Пальцы Рамона коснулись гладкой, неповрежденной кожи. Грубый, корявый шрам исчез, оставив лишь чуть заметный белый след. Теперь, продолжая осторожно ощупывать пальцами отсутствующий шрам, он вспомнил и другие странности. То, какой грубой показалась инопланетная одежда его коже, исчезнувшие мозоли на руках и ногах. Он медленно закатал рукав. Шрам, заработанный им в драке на мачете с Чуло Лопесом в том баре в Собачке, та побелевшая плоть, которую то и дело бередили пальцы Елены, когда они занимались своим безумным, звериным сексом, тоже исчез. И желтых следов никотина на пальцах он тоже не обнаружил. Ничего из тех мелких отметин, белесых пятен на коже и мозолей, которые отличают занимающегося физическим трудом человека. За долгие годы на солнце руки его загорели почти дочерна, но теперь кожа его сделалась гладкой, светлой как яичная скорлупа. Подозрения, которые он подсознательно гнал от себя, разом проснулись, и он похолодел.
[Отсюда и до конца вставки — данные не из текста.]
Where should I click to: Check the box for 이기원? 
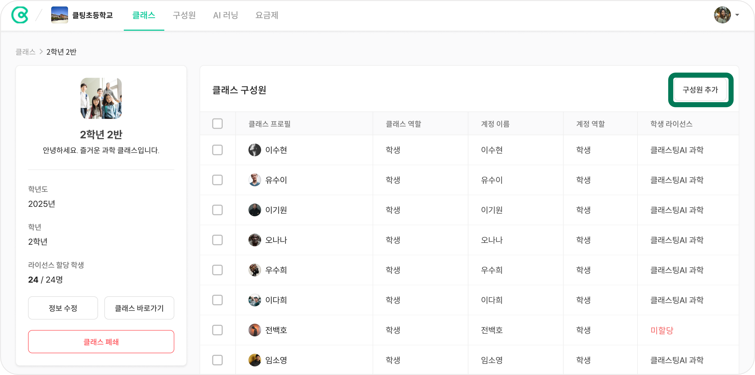(x=217, y=210)
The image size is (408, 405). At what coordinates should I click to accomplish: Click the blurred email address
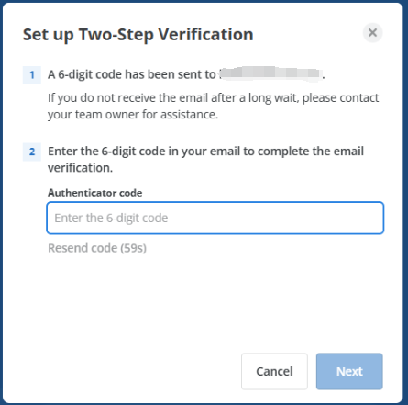[x=270, y=73]
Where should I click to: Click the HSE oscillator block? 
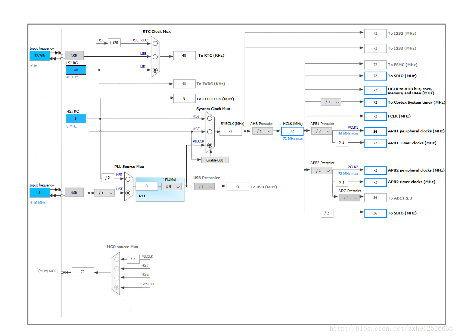tap(74, 192)
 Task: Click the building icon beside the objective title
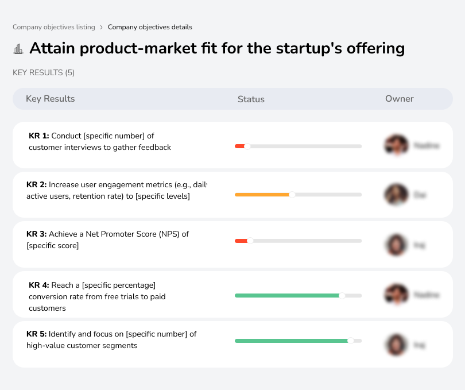[x=19, y=48]
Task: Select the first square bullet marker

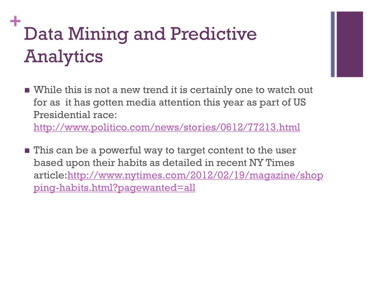Action: point(27,90)
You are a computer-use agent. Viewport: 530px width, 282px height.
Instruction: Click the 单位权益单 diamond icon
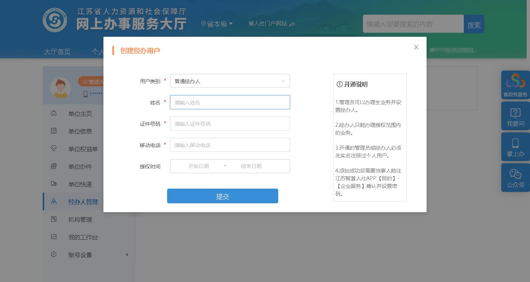click(54, 149)
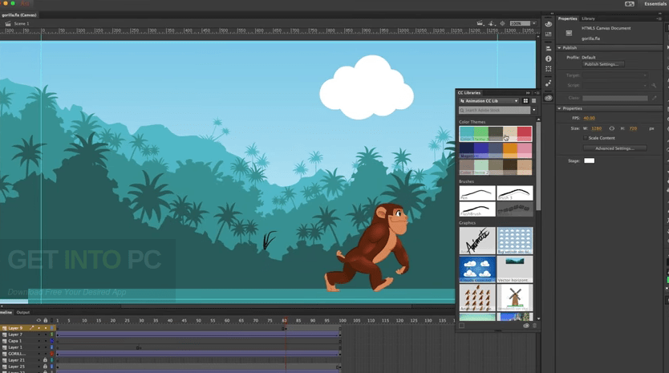
Task: Open the Info panel icon
Action: [x=549, y=59]
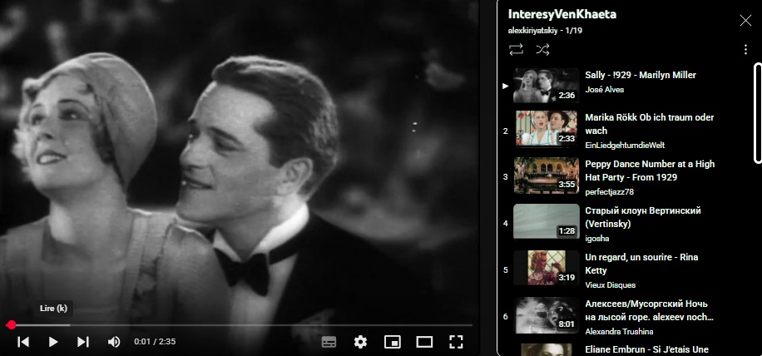Open the video settings gear menu
This screenshot has width=762, height=356.
point(360,342)
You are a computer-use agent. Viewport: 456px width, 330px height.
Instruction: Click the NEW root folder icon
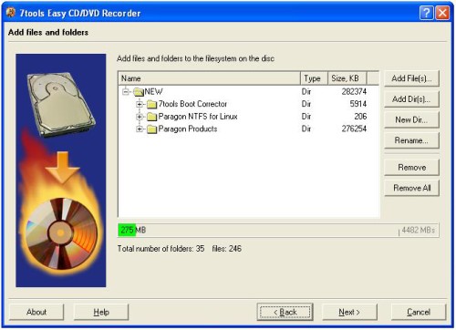tap(139, 91)
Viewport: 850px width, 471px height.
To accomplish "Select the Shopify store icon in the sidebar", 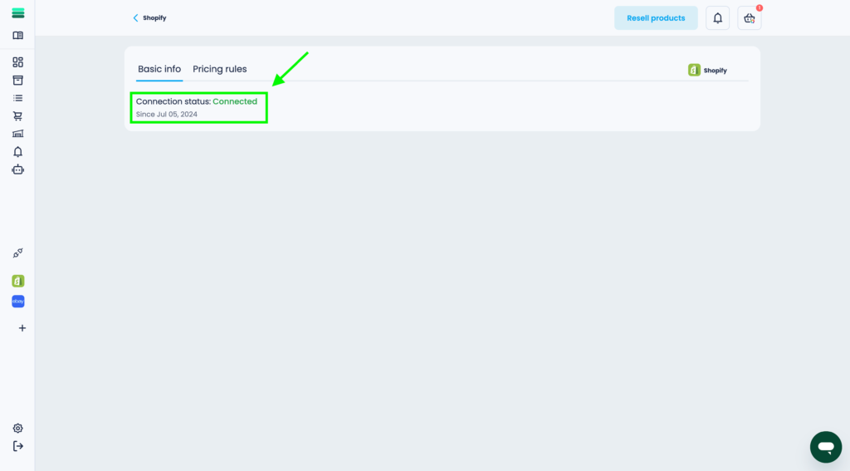I will (x=17, y=281).

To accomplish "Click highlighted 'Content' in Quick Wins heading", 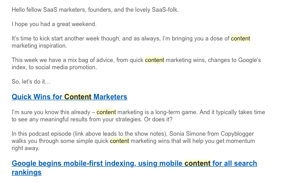I will click(78, 97).
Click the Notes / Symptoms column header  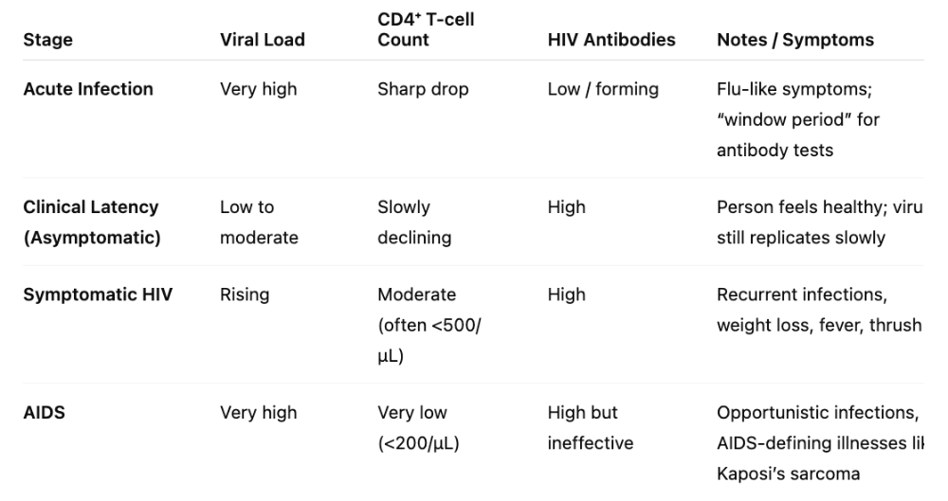794,41
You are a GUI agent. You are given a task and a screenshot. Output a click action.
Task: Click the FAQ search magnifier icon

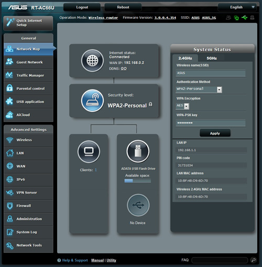tap(254, 260)
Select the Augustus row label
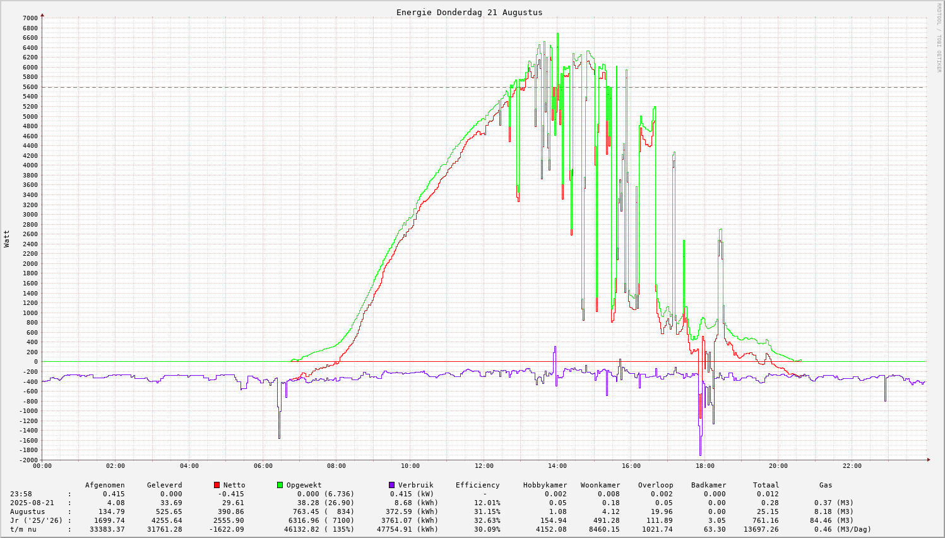This screenshot has height=538, width=945. tap(27, 511)
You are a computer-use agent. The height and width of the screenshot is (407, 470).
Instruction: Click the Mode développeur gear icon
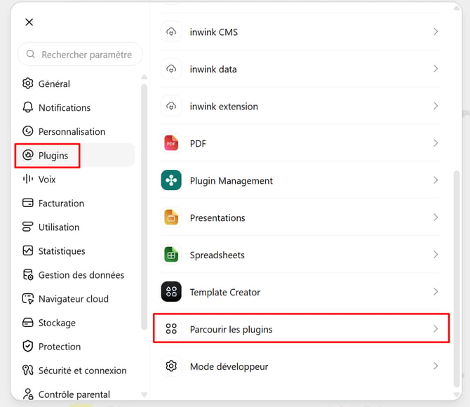[x=171, y=366]
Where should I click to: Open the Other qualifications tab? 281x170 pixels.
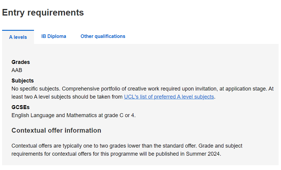pyautogui.click(x=103, y=36)
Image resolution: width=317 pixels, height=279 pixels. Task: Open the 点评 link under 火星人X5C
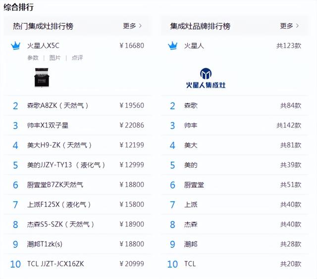tap(77, 58)
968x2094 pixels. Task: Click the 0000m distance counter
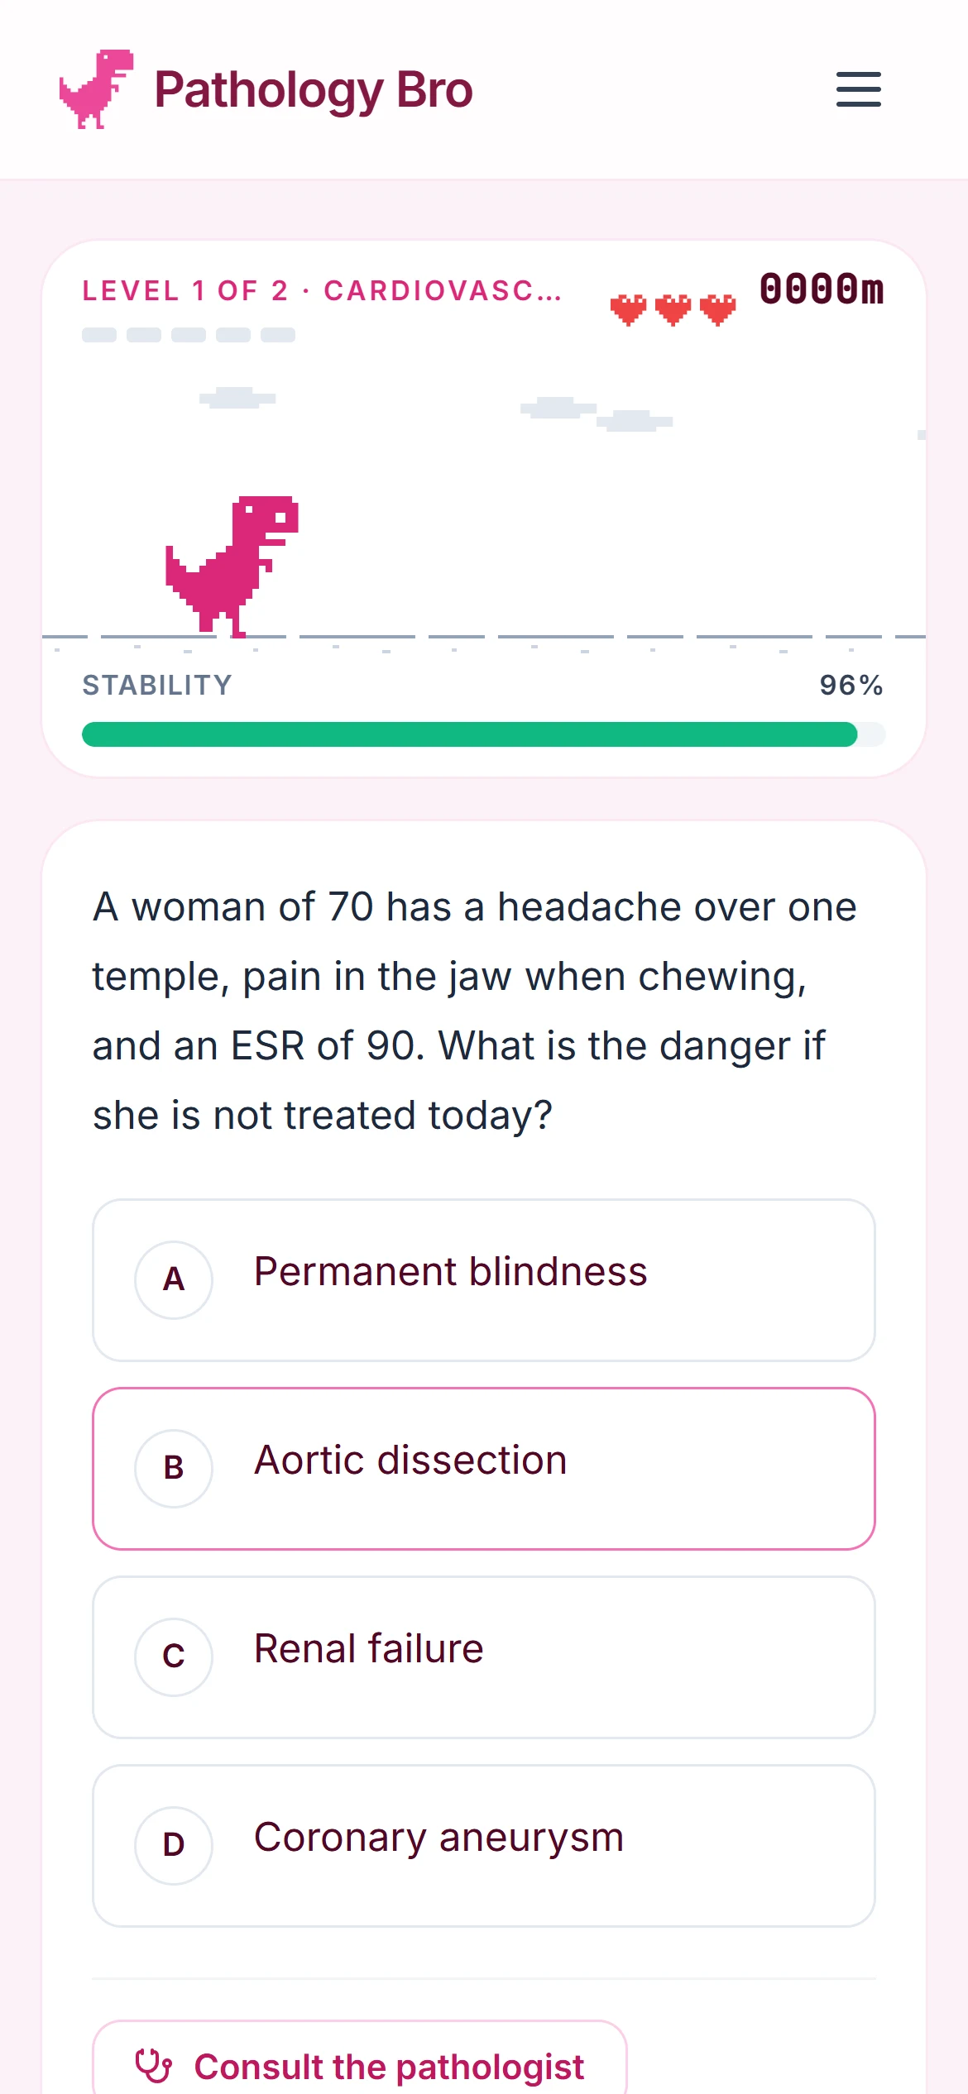(x=822, y=289)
Он ведь не дышал в этой их ванне. И сердце его не билось.
— Что вы со мной сделали? — перехваченным от ужаса голосом прошептал Рамон. — Что вы, мать вашу, со мной сделали? С моим телом?
— А! Любопытно, — произнес Маннек. — Ты способен на каатенаи. Это может нам помешать. Я сомневаюсь, чтобы человек был способен на множественную интеграцию, но даже если бы это оказалось и так, это не произвело такой дезориентации. Ты должен следить за тем, чтобы не отвлекаться. Если ты сделаешься слишком отличным от того человека, это не будет фокусировать твой таткройд.